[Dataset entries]
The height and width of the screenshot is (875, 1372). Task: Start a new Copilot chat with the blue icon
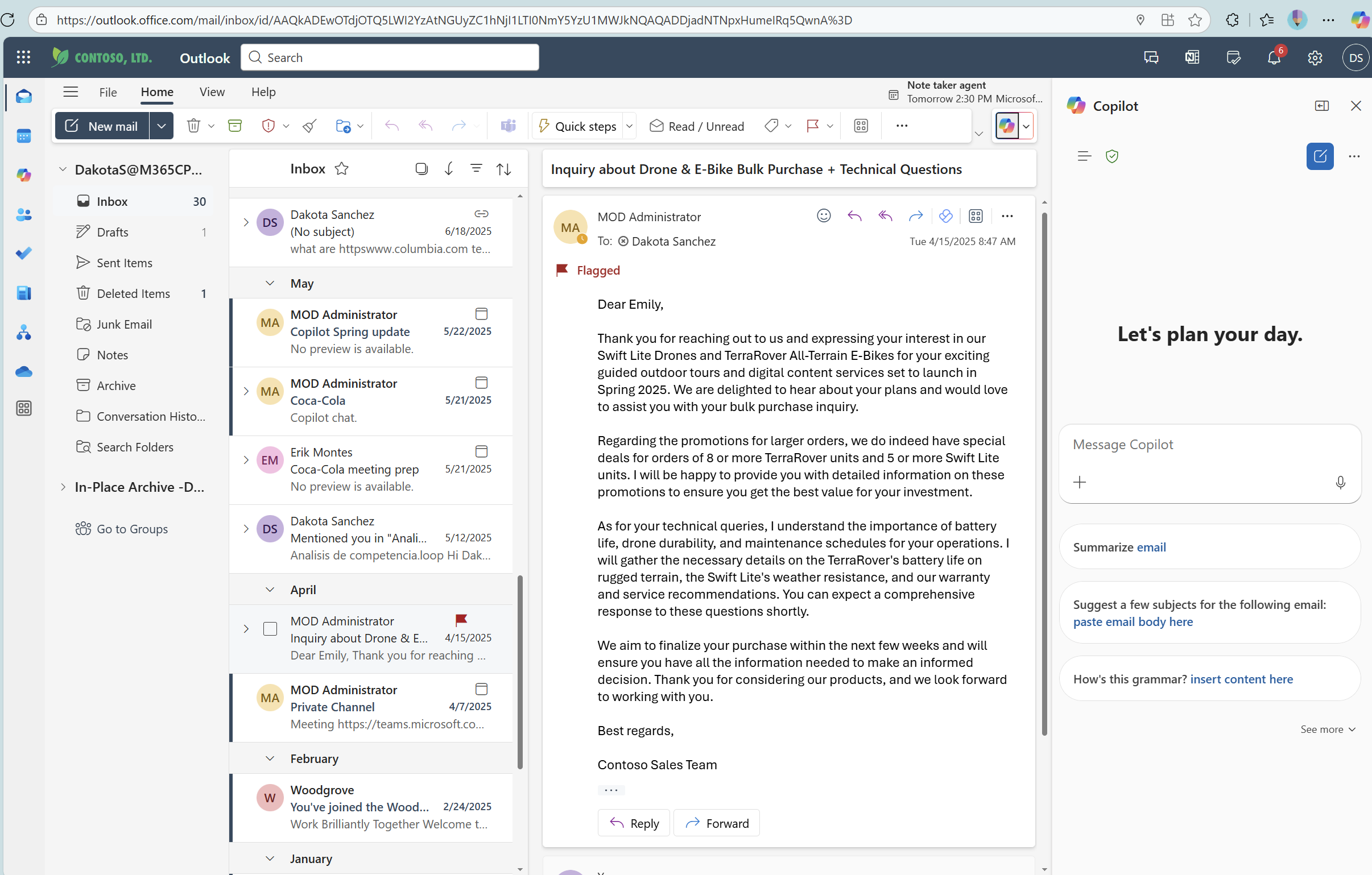[x=1320, y=156]
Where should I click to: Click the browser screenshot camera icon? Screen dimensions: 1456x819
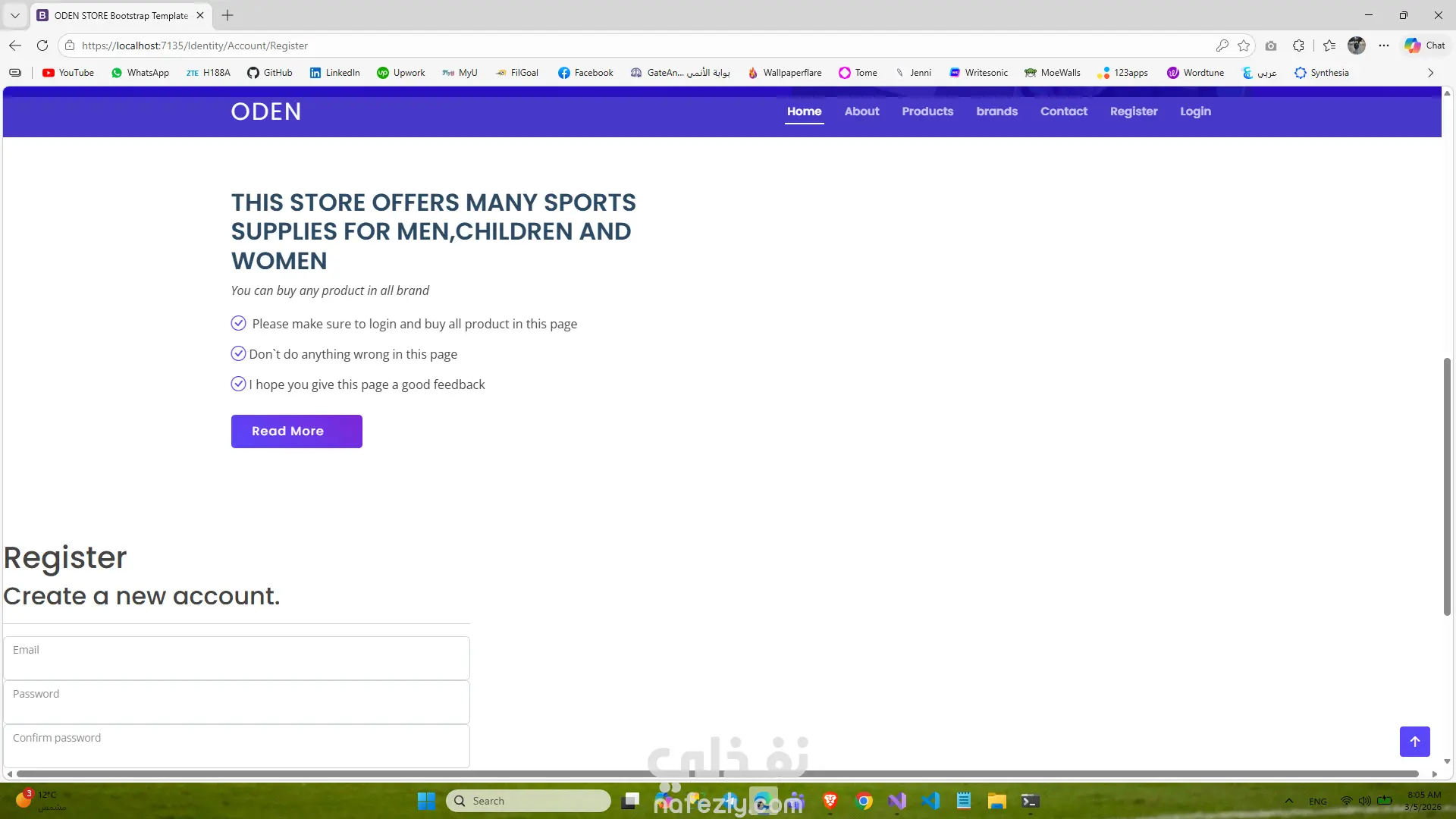pyautogui.click(x=1271, y=46)
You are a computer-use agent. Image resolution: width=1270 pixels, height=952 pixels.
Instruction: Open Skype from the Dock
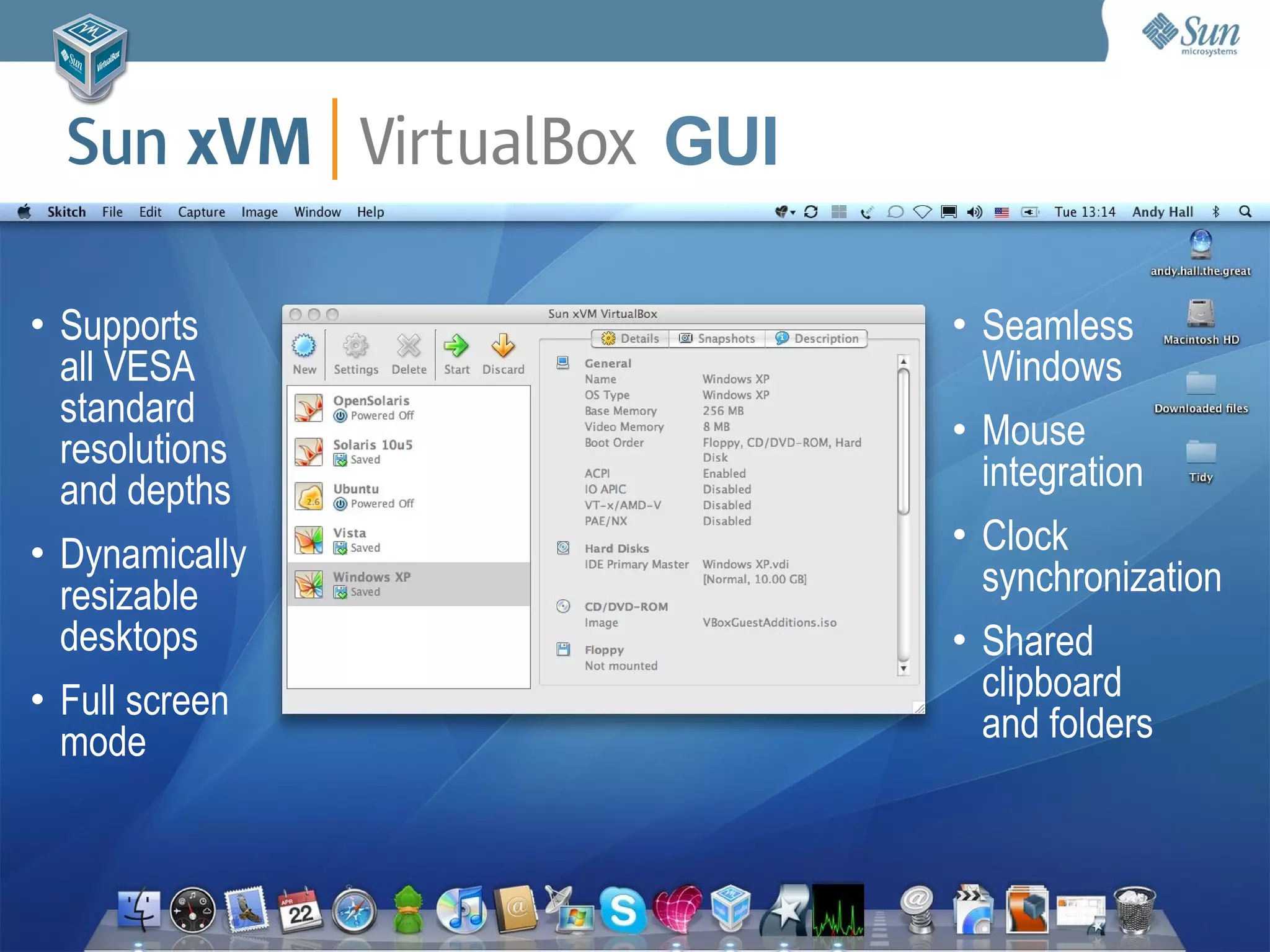pos(622,910)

• Exercise requirements
Transcribe every record above in full. Pictures stay out of the copy.

• Answer to this task
The height and width of the screenshot is (875, 1372). Task: Start a new Copilot chat with the blue icon
[x=1320, y=156]
Where should I click to: Click the browser screenshot camera icon? Screen dimensions: 1456x819
pyautogui.click(x=1271, y=46)
You are a computer-use agent. Image resolution: width=1270 pixels, height=952 pixels.
Instruction: Open Skype from the Dock
pos(622,910)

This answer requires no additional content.